合理的な愚か者の好奇心

団塊おじさんの "見たぞ! 読んだぞ! 歩いたぞ!"

渋谷川はどこを流れる?

2005.7.2「31年ぶりに砂の器を見て」に対して頂戴したコメントで、とっぱさんや酢豆腐さんから厳しいご指摘を受けましたように、渋谷区には、昭和40年の住居表示変更までは「穏田」という地名が、歴然と存在しておりました。今の神宮前のあたりで、原宿村に隣接していたようです。
これも酢豆腐さんからご懇篤なご指摘を戴いておりますように、葛飾北斎の「富嶽三十六景」には「穏田の水車」という版画があります。ご紹介したリンクをたどってこの版画を是非見て頂きたいのですが、江戸時代の穏田は、村の中央を流れる渋谷川に水車が架けられ、のどかな田園地帯であったことがうかがわれます。北斎の版画で見る限り、かなり豊かな流量だったようです。
ということで、今回は、渋谷川に注目してみます。

まず、現在の渋谷川の位置について確認したいと思います。
今、私たちが現実に流れる渋谷川を実際に見ることができるのは、渋谷駅の南、稲荷橋の下流に限られてしまいます。明治通りと山手線に挟まれた狭い場所を流量も少なく、チョロチョロと流れているに過ぎません。

一方、渋谷駅から北側は、その存在が外からは確認できません。
どうやら、渋谷駅の北側(すなわち上流)の渋谷川は、全てが暗渠であるようです。暗渠であるからには、その流れる位置は、あくまで想像するしかないのですが、どうやら東急インの裏、ションベン横町あたりに始まって、宮下公園沿いを遡り、ウネウネと覆蓋された緑道公園をさらに遡り、北へ北へと進んで・・・
渋谷駅から延々暗渠の下を長距離流れ続けるこの薄幸の渋谷川は、原宿の周辺で昔の穏田村を通り過ぎ、最後は水源とされる地域で止まります。さてさて皆さん、この水源は、一体どこだと思いますか?
何と何と!! 新宿御苑の中らしいのです! これが渋谷川のまず最初のサプライズです。(注:この部分は「渋谷川・古川」を参照しました。)
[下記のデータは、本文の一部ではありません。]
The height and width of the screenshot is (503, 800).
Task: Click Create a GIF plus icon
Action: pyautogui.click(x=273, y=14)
渋谷川関連のおもしろサプライズ情報をさらに二つご紹介します。

ひとつは、渋谷駅から上流は暗渠、下流は稲荷橋から南を辛うじてチロチロ流れる渋谷川は、そもそもその真ん中の渋谷駅の部分ではどこを流れているのか?という問題です。
s-DSC00667 これが、なんと!現在、渋谷駅と一体化して建っている東急百貨店東横店・・・ 東館、西館、南館と分かれるその東横店のうち、最初(昭和8年)に建てられた東館の地下を通っているのだそうです。
このため、なんと!東横店東館だけは、地下階がないのです!
そう言えば、そうだったですよネ!東館は、渋谷川をふさぎまたぐ形で建てられているのです。
(注:この部分は「東京発展裏話#5川の上に建てたデパート」を参照しました。)

s-DSC00670 次に、明治時代の渋谷川を写生した絵(柴田富陽:作)をご覧下さい。いずれも、今の渋谷駅周辺に相当する場所を描いたものです。
この絵は、今は暗渠の下で全く見えなくなっている渋谷川を、現在のションベン横町あたりから宮下公園方向を望んだ景観であります。堂々たる水量であり、水車がいくつも架かって動いていたようです。
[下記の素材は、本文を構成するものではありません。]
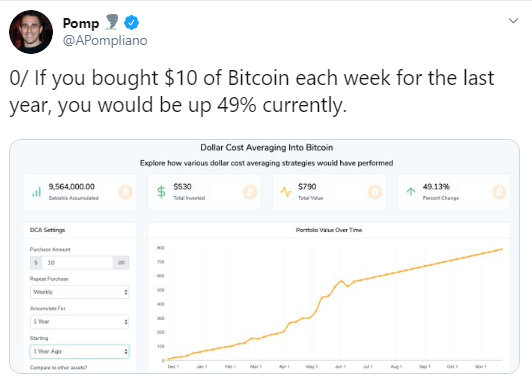
Task: Open the Repeat Purchase Weekly dropdown
Action: (x=79, y=292)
渋谷駅は、日本鉄道株式会社が開設した品川~赤羽間の品川線の開通に伴い、明治18年、誕生しました。
s-DSC00669 渋谷駅が開業しても、駅周辺には絵に描かれているように、しばらくのどかな風景が広がっていたようです。
駅のすぐ近くを流れる渋谷川に架かる宮益橋のたもと(現在の渋谷駅ガード下)には、この絵のように水車が回っていたようです。
渋谷駅の東側に当時あった公立渋谷第一小学校の維持費の一部にこの水車の利益金が活用されたと伝えられています。おもしろい話です。

なお、この公立渋谷第一小学校は現在の区立渋谷小学校でありまして、奇しくも私の母親の出身校でもあります。

注:この記事は、「白根記念渋谷区郷土博物館・文学館」における開館記念特別展「ハチ公のみた渋谷」展及び案内パンフを参考にしました。